Task prompt. Write out each record below exactly, but not the pictures.

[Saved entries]
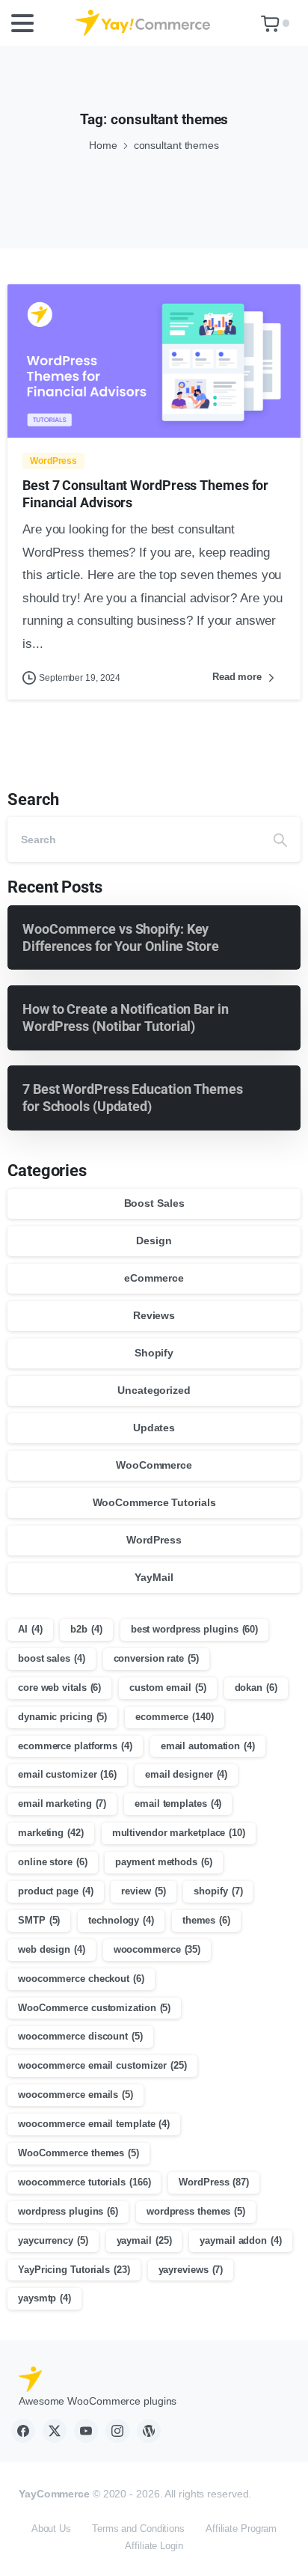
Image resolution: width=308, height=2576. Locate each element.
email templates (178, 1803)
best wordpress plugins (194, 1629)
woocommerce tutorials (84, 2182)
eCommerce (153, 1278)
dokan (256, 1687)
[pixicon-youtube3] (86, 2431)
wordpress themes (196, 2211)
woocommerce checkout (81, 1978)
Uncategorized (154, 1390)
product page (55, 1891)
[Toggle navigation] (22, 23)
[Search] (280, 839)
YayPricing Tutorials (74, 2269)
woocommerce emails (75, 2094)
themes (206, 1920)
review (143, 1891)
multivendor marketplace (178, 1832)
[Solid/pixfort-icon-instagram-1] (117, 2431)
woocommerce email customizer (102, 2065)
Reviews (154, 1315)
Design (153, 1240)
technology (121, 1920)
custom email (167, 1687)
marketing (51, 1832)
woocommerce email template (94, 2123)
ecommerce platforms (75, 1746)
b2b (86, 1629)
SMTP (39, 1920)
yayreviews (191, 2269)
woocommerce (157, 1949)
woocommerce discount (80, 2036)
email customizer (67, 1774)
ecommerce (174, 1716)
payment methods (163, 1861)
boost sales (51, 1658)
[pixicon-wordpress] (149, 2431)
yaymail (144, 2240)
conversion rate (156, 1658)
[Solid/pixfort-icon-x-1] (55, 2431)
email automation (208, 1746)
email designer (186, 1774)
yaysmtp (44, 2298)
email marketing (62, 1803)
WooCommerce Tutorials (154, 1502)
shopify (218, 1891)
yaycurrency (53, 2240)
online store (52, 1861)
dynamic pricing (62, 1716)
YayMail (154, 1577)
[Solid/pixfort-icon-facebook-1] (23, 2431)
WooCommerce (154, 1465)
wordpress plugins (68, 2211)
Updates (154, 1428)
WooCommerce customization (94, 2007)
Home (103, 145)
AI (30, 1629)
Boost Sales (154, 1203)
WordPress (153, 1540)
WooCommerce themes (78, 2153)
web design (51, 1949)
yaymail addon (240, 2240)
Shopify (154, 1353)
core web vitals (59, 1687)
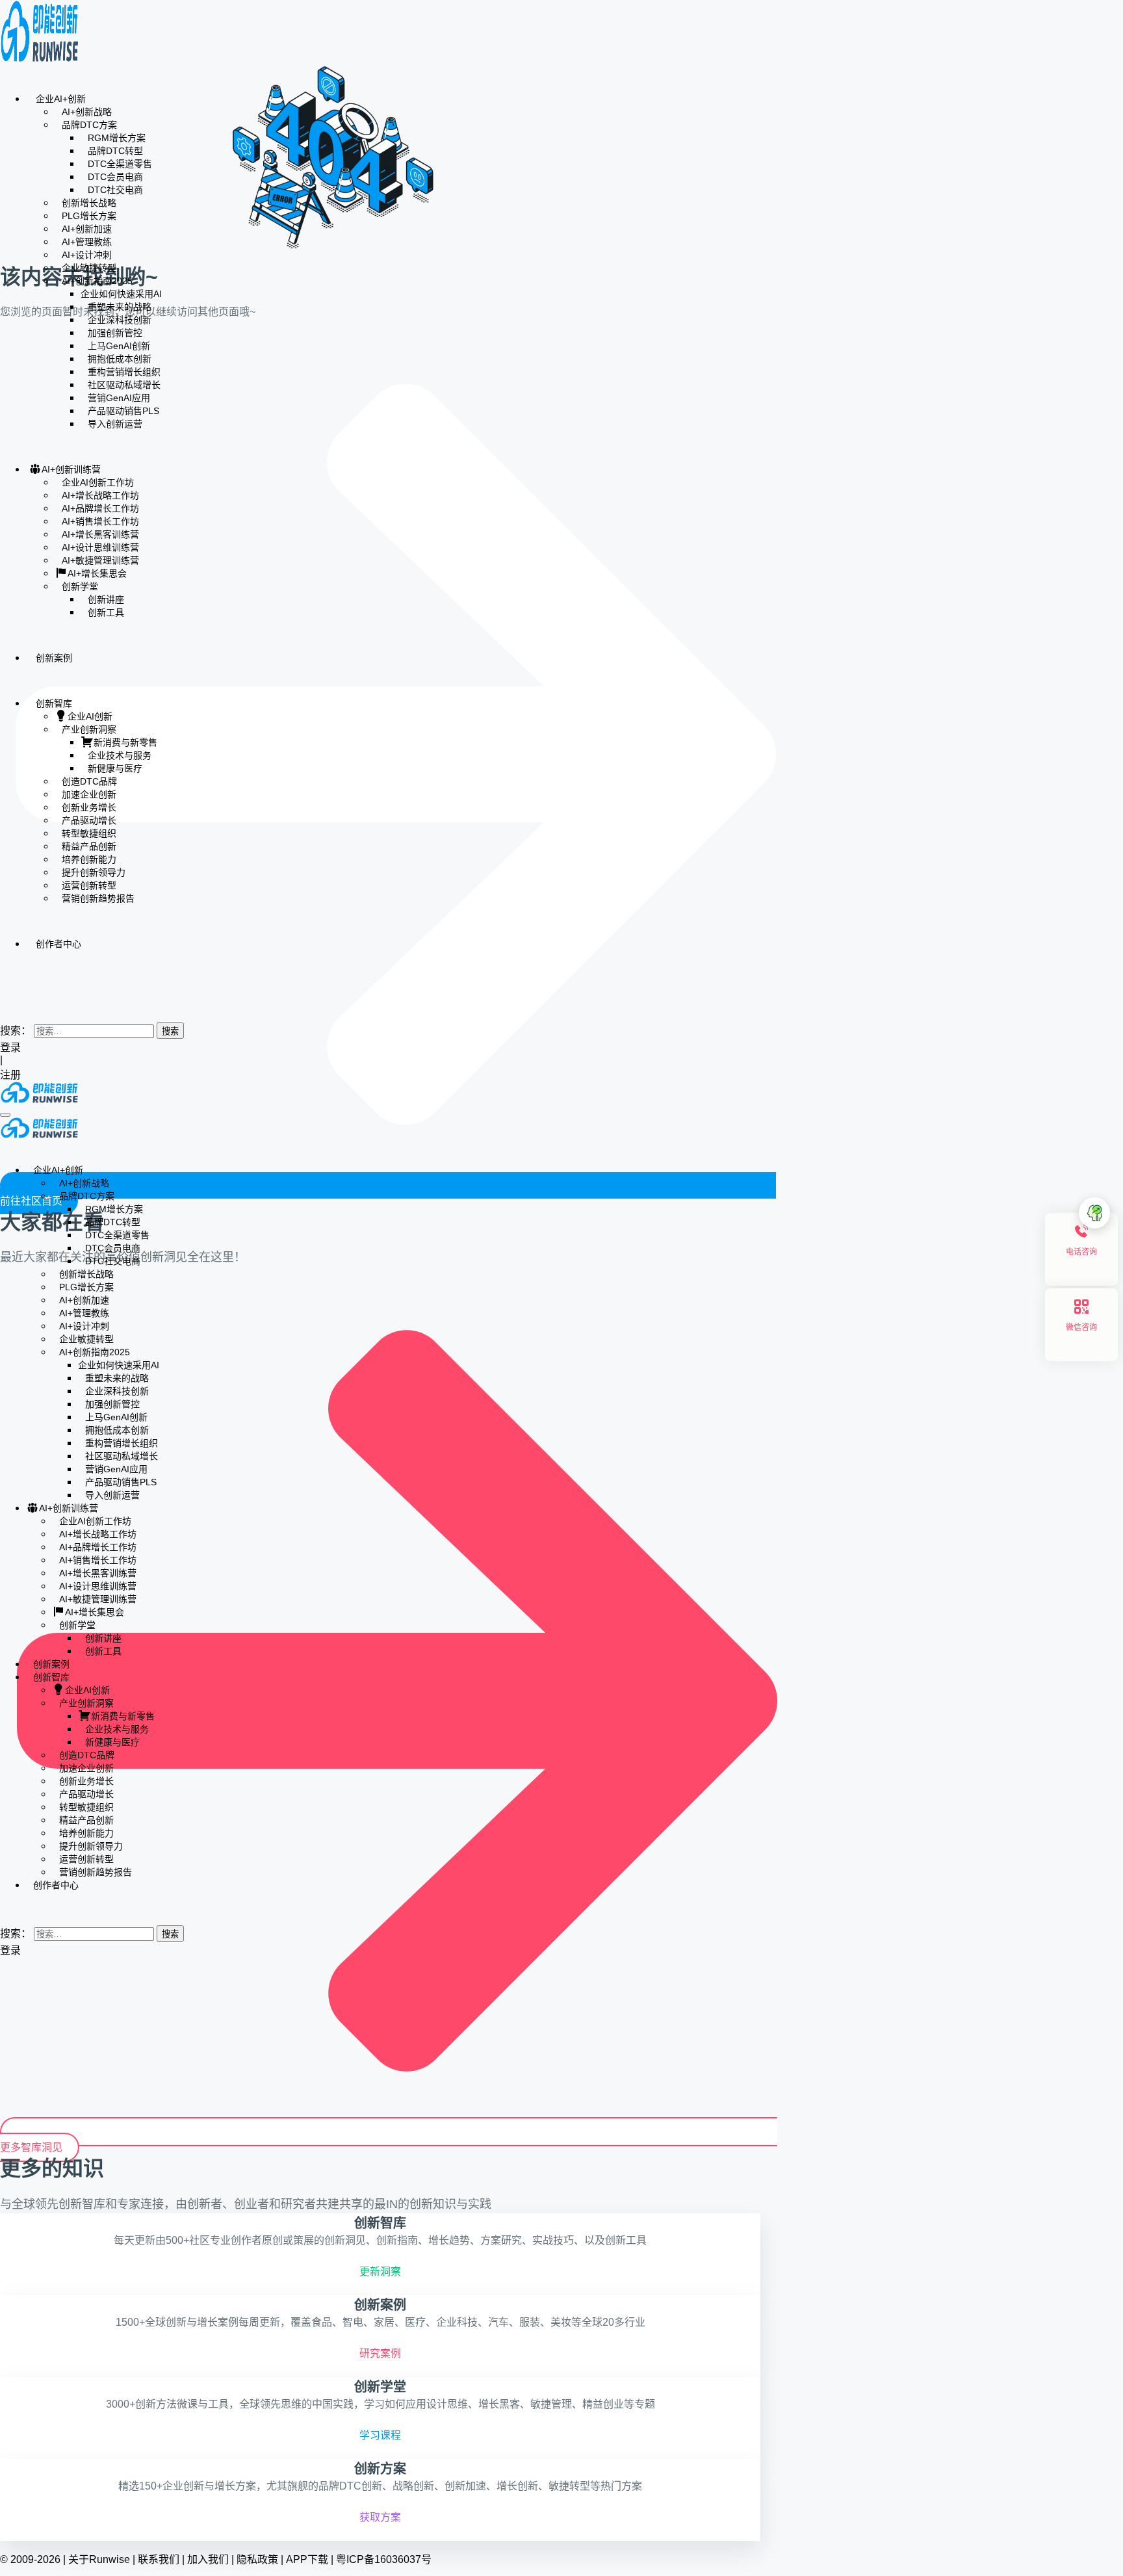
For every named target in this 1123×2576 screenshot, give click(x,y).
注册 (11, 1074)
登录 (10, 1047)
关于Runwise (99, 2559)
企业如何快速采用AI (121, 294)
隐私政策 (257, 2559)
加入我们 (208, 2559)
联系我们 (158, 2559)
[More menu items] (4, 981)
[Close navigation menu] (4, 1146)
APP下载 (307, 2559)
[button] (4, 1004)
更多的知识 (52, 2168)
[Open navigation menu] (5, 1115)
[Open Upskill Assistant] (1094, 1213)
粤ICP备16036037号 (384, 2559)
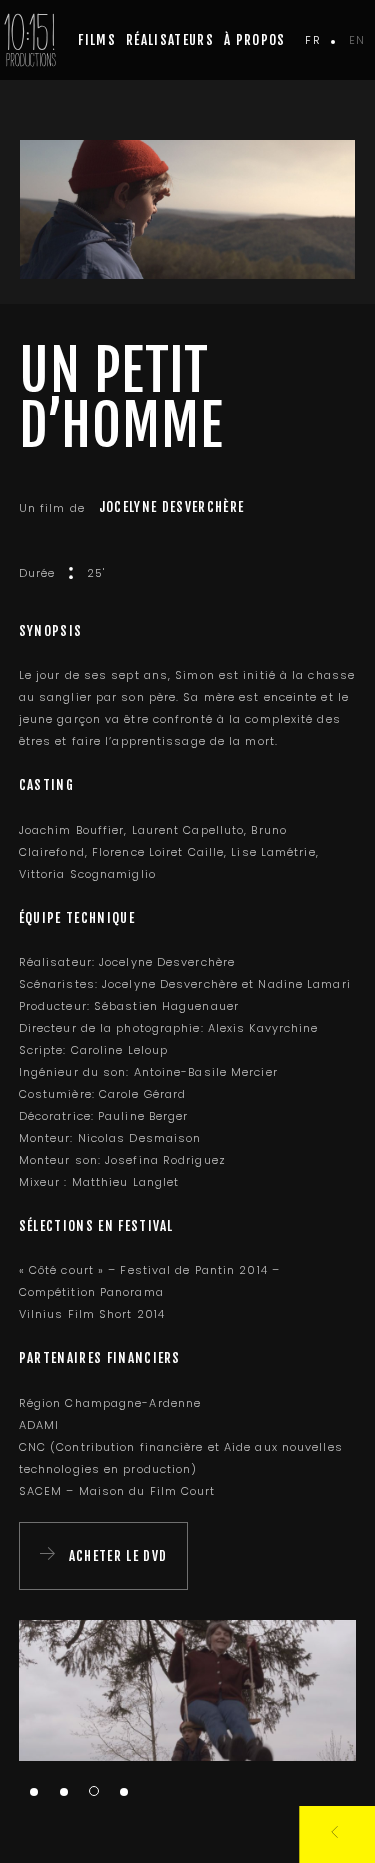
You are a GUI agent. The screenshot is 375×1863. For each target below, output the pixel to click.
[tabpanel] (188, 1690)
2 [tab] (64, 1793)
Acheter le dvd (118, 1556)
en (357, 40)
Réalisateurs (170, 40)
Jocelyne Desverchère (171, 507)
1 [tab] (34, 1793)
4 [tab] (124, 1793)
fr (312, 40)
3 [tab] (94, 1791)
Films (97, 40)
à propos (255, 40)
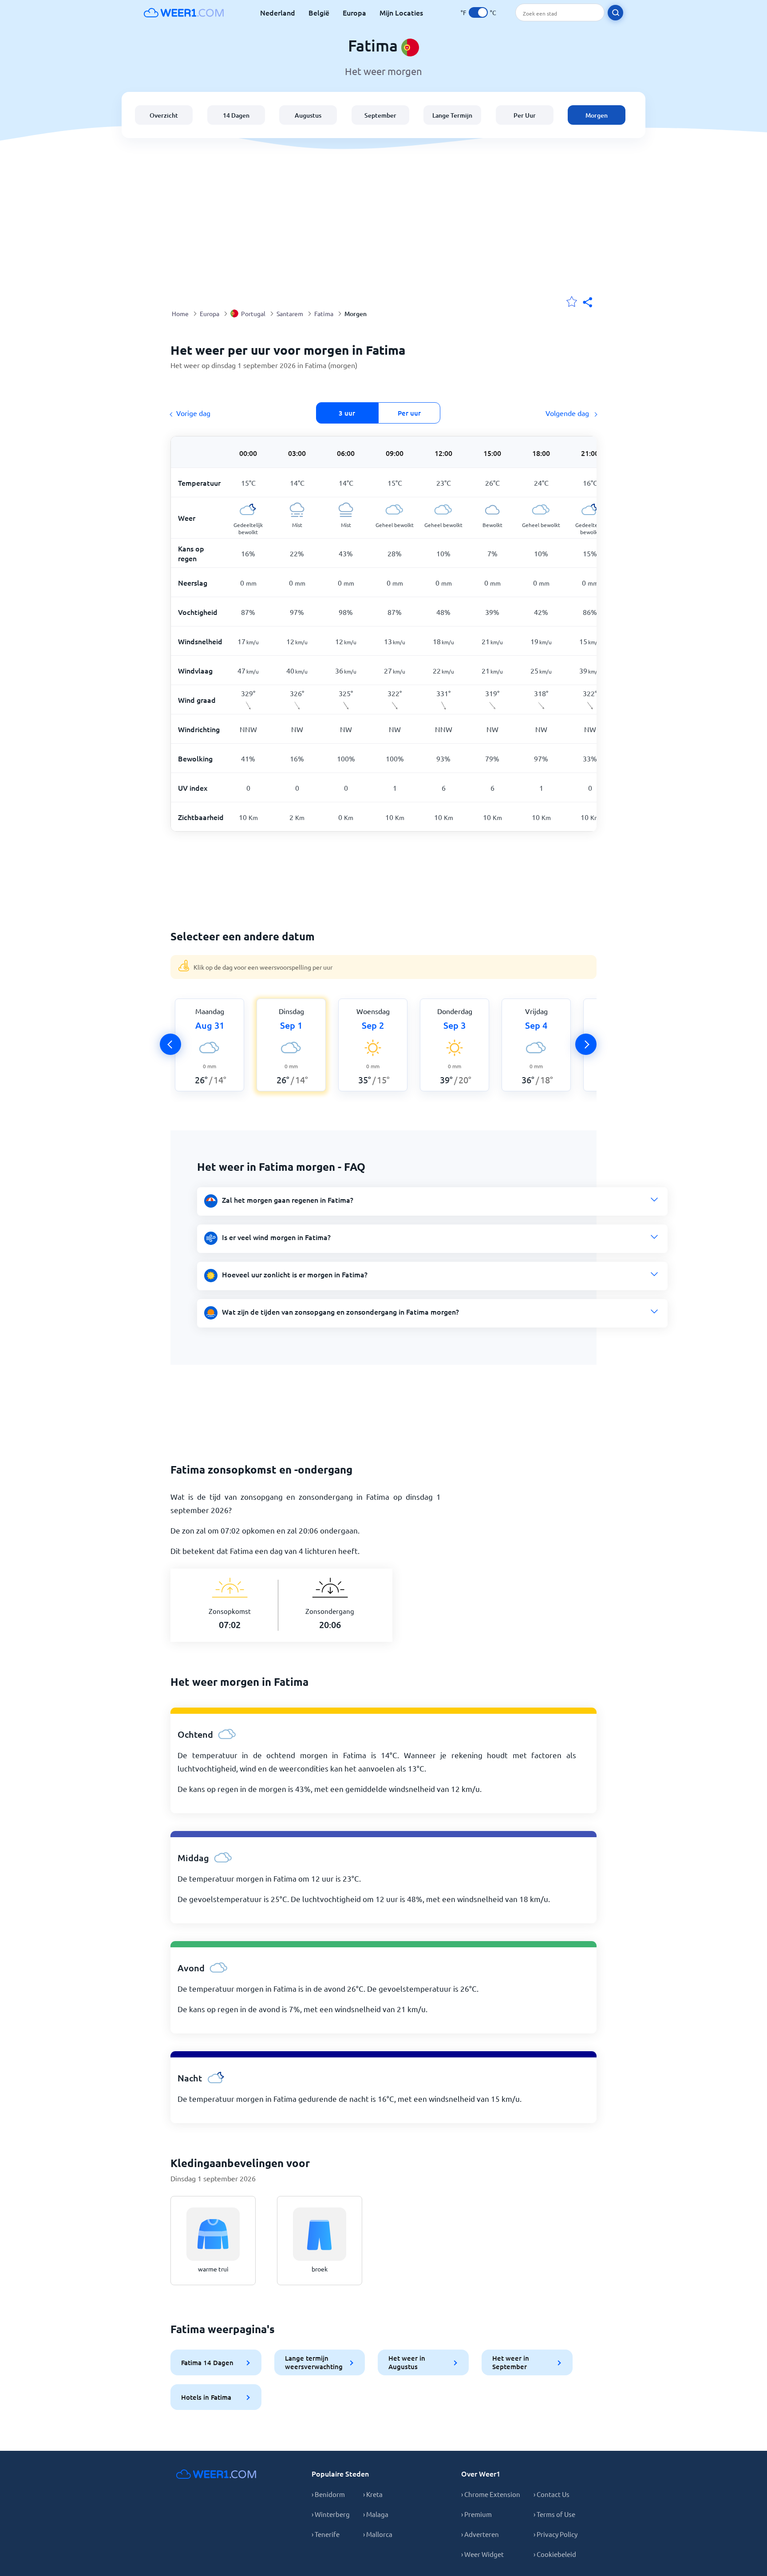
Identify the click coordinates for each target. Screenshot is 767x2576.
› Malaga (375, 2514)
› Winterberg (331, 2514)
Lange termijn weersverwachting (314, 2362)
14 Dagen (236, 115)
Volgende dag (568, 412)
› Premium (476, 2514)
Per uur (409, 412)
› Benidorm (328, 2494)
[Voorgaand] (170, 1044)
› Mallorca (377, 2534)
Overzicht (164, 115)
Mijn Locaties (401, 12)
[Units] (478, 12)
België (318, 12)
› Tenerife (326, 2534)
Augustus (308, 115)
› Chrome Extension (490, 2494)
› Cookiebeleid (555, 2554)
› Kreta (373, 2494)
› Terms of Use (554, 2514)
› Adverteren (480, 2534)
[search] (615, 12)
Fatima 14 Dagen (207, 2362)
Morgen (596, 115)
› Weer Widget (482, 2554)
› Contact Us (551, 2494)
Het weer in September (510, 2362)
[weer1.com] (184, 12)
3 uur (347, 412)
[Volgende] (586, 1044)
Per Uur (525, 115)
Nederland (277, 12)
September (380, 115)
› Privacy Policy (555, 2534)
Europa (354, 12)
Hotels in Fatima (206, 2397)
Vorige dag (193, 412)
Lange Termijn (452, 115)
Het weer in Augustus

Exercise result.
Image resolution: width=308, height=2576. Locate each element.
email templates (178, 1803)
best wordpress plugins (194, 1629)
woocommerce tutorials (84, 2182)
eCommerce (153, 1278)
dokan (256, 1687)
[pixicon-youtube3] (86, 2431)
wordpress themes (196, 2211)
woocommerce checkout (81, 1978)
Uncategorized (154, 1390)
product page (55, 1891)
[Toggle navigation] (22, 23)
[Search] (280, 839)
YayPricing Tutorials (74, 2269)
woocommerce emails (75, 2094)
themes (206, 1920)
review (143, 1891)
multivendor marketplace (178, 1832)
[Solid/pixfort-icon-instagram-1] (117, 2431)
woocommerce email customizer (102, 2065)
Reviews (154, 1315)
Design (153, 1240)
technology (121, 1920)
custom email (167, 1687)
marketing (51, 1832)
woocommerce email template (94, 2123)
ecommerce platforms (75, 1746)
b2b (86, 1629)
SMTP (39, 1920)
yayreviews (191, 2269)
woocommerce (157, 1949)
woocommerce discount (80, 2036)
email customizer (67, 1774)
ecommerce (174, 1716)
payment methods (163, 1861)
boost sales (51, 1658)
[pixicon-wordpress] (149, 2431)
yaymail (144, 2240)
conversion rate (156, 1658)
[Solid/pixfort-icon-x-1] (55, 2431)
email automation (208, 1746)
email designer (186, 1774)
yaysmtp (44, 2298)
email marketing (62, 1803)
WooCommerce Tutorials (154, 1502)
shopify (218, 1891)
yaycurrency (53, 2240)
online store (52, 1861)
dynamic pricing (62, 1716)
YayMail (154, 1577)
[Solid/pixfort-icon-facebook-1] (23, 2431)
WooCommerce (154, 1465)
wordpress plugins (68, 2211)
Updates (154, 1428)
WooCommerce customization (94, 2007)
Home (103, 145)
AI (30, 1629)
Boost Sales (154, 1203)
WordPress (153, 1540)
WooCommerce themes (78, 2153)
web design (51, 1949)
yaymail addon (240, 2240)
Shopify (154, 1353)
core web vitals (59, 1687)
For every named target in this 1123×2576 screenshot, give click(x,y).
注册 (11, 1074)
登录 (10, 1047)
关于Runwise (99, 2559)
企业如何快速采用AI (121, 294)
隐私政策 (257, 2559)
加入我们 (208, 2559)
联系我们 (158, 2559)
[More menu items] (4, 981)
[Close navigation menu] (4, 1146)
APP下载 (307, 2559)
[button] (4, 1004)
更多的知识 (52, 2168)
[Open navigation menu] (5, 1115)
[Open Upskill Assistant] (1094, 1213)
粤ICP备16036037号 (384, 2559)
You are a GUI agent. The screenshot is 375×1863. For each target below, output the pixel to click.
[tabpanel] (188, 1690)
2 [tab] (64, 1793)
Acheter le dvd (118, 1556)
en (357, 40)
Réalisateurs (170, 40)
Jocelyne Desverchère (171, 507)
1 [tab] (34, 1793)
4 [tab] (124, 1793)
fr (312, 40)
3 [tab] (94, 1791)
Films (97, 40)
à propos (255, 40)
Identify the click coordinates for each target. Screenshot is 767x2576.
› Malaga (375, 2514)
› Winterberg (331, 2514)
Lange termijn weersverwachting (314, 2362)
14 Dagen (236, 115)
Volgende dag (568, 412)
› Premium (476, 2514)
Per uur (409, 412)
› Benidorm (328, 2494)
[Voorgaand] (170, 1044)
› Mallorca (377, 2534)
Overzicht (164, 115)
Mijn Locaties (401, 12)
[Units] (478, 12)
België (318, 12)
› Tenerife (326, 2534)
Augustus (308, 115)
› Chrome Extension (490, 2494)
› Cookiebeleid (555, 2554)
› Kreta (373, 2494)
› Terms of Use (554, 2514)
› Adverteren (480, 2534)
[search] (615, 12)
Fatima 14 Dagen (207, 2362)
Morgen (596, 115)
› Weer Widget (482, 2554)
› Contact Us (551, 2494)
Het weer in September (510, 2362)
[weer1.com] (184, 12)
3 uur (347, 412)
[Volgende] (586, 1044)
Per Uur (525, 115)
Nederland (277, 12)
September (380, 115)
› Privacy Policy (555, 2534)
Europa (354, 12)
Hotels in Fatima (206, 2397)
Vorige dag (193, 412)
Lange Termijn (452, 115)
Het weer in Augustus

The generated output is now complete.